*Your assignment*
Your answer should be the line containing "Task: Open the C308 connector label" and each line after it through the end of the data below, repeated exactly.

────────────────────────────────────────

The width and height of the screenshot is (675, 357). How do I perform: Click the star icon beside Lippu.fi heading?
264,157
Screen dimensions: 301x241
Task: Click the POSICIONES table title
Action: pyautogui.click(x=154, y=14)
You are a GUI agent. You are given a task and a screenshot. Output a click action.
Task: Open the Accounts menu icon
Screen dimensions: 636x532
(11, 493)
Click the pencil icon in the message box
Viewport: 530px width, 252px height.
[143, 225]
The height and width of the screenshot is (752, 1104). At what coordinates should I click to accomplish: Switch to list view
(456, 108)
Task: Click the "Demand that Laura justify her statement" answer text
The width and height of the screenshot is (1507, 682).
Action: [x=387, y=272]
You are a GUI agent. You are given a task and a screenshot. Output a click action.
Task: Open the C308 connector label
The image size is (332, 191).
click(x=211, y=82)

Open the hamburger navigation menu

────────────────────────────────────────

*Answer space*
Task: Open the C308 connector label
The image size is (332, 191).
click(x=211, y=82)

Open the hamburger navigation menu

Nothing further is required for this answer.